_Materials provided_
- - - - - - -

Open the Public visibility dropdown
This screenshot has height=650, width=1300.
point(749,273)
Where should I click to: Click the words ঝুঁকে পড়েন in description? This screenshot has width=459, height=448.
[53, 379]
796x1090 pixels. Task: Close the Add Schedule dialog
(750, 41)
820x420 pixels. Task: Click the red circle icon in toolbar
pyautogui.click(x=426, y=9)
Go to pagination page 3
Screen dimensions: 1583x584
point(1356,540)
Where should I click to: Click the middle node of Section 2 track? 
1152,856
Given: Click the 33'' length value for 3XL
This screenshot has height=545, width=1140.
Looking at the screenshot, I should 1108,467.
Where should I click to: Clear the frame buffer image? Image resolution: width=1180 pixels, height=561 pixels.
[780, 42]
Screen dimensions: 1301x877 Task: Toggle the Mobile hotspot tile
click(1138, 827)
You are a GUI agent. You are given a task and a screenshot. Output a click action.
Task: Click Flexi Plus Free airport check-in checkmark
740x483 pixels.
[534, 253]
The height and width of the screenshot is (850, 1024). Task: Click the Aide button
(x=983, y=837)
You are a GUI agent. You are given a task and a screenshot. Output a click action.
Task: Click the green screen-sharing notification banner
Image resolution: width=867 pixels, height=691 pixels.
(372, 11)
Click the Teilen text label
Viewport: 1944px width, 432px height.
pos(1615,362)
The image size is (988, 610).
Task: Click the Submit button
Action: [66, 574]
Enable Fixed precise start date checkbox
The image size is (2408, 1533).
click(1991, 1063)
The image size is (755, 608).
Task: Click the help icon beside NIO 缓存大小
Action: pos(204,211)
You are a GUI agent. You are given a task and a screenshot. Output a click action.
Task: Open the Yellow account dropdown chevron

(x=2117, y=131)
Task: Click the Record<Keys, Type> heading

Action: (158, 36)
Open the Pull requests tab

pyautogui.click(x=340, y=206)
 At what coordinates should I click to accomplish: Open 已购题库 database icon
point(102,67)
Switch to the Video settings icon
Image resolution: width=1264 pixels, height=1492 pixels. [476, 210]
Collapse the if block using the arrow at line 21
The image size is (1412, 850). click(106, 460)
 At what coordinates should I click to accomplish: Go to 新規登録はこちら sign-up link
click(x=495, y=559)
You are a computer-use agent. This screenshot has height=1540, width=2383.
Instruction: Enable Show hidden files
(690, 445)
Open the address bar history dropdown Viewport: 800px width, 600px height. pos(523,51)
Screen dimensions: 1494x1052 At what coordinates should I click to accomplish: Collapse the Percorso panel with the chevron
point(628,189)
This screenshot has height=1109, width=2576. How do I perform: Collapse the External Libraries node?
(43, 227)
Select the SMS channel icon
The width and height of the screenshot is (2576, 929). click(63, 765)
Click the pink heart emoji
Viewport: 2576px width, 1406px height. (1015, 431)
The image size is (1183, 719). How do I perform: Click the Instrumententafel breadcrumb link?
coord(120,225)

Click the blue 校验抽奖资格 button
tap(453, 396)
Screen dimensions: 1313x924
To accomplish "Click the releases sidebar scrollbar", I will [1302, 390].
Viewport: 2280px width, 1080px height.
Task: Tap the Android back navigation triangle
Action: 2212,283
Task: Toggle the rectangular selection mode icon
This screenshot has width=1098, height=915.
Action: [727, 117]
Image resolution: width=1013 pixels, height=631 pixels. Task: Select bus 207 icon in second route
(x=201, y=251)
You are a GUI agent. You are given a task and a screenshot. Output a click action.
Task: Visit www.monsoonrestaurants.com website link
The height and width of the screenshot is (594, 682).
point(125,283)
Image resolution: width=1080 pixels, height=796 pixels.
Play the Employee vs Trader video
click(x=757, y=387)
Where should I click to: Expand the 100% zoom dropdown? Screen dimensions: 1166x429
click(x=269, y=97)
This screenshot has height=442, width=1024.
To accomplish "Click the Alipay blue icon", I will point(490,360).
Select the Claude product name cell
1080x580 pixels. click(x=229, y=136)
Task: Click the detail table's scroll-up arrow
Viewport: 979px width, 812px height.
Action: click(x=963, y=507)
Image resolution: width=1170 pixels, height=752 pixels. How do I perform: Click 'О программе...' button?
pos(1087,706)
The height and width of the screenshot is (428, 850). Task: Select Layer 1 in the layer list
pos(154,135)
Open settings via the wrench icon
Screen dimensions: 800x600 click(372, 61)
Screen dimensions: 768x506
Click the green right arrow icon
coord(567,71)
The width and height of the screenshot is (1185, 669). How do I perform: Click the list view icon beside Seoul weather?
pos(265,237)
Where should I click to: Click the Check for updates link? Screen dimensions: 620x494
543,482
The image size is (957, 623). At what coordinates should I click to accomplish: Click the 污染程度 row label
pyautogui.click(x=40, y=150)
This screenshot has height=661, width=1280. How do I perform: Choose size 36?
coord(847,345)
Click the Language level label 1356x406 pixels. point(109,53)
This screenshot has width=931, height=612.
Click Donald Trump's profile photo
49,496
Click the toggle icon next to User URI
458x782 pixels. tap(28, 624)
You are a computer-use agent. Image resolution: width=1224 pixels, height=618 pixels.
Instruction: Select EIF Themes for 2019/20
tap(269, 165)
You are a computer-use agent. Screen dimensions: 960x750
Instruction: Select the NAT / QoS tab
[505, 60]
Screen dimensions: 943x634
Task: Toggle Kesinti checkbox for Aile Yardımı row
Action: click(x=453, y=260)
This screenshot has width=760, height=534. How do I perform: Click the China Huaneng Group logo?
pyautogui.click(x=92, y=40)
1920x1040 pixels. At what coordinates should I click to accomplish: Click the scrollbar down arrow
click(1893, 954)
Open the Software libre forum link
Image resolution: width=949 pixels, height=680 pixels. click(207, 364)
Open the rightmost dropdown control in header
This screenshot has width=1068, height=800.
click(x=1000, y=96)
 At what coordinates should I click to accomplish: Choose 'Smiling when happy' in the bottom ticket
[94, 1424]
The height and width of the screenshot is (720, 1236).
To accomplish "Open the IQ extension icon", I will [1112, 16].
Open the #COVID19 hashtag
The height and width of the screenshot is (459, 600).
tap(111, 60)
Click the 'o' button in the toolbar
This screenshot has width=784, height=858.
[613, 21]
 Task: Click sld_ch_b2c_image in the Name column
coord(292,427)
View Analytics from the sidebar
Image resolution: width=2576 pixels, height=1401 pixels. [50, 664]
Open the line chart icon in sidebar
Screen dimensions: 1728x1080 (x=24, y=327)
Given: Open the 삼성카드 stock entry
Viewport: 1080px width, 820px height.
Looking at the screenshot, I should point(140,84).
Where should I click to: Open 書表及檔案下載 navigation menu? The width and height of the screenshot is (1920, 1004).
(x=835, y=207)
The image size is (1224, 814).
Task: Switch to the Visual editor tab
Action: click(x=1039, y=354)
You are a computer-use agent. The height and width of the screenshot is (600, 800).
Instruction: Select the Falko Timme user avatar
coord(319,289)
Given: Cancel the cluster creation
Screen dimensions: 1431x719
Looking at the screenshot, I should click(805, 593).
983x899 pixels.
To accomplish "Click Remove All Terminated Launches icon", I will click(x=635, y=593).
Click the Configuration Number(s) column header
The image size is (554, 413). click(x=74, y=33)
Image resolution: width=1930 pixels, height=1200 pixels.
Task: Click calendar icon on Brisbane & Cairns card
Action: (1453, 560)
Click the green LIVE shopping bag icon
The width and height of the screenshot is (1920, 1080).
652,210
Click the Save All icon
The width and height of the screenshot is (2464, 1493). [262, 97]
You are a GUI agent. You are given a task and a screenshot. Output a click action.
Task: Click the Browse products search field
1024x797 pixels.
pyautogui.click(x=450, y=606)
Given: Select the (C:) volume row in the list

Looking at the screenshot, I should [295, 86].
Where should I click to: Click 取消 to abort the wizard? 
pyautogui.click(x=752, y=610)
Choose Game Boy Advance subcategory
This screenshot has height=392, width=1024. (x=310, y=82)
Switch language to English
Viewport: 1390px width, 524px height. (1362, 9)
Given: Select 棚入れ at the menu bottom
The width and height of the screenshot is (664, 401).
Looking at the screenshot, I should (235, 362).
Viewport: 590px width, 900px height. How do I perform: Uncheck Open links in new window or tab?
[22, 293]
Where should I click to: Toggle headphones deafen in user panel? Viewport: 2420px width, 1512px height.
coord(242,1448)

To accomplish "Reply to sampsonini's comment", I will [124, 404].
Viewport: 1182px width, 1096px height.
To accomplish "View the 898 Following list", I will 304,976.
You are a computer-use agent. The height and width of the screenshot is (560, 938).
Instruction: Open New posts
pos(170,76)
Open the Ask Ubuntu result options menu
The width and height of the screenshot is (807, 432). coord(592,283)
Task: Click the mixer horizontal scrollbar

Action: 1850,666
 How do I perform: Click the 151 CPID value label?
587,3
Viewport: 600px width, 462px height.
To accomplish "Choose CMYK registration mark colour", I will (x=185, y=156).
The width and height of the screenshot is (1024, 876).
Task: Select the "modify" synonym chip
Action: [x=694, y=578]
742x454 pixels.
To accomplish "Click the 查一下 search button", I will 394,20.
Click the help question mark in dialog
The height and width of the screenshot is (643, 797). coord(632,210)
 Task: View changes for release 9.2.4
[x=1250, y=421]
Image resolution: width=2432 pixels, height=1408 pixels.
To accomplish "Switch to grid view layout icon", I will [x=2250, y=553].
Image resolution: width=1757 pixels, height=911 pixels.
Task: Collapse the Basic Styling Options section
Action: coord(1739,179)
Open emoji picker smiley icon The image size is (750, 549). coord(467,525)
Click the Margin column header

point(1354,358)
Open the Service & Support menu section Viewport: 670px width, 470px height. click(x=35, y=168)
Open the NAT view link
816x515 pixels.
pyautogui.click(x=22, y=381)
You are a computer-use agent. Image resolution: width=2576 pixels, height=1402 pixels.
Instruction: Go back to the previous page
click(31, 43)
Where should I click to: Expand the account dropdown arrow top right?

- - - - - - -

_What you are asked to do_
Put the lines of the material above, from the line containing "You are a computer-use agent. Screen" up to and including the line containing "Action: click(x=453, y=260)", into a numbered list, omitting any blank lines.

_Answer to this problem_
1. You are a computer-use agent. Screen dimensions: 960x750
2. Instruction: Select the NAT / QoS tab
3. [505, 60]
4. Screen dimensions: 943x634
5. Task: Toggle Kesinti checkbox for Aile Yardımı row
6. Action: click(x=453, y=260)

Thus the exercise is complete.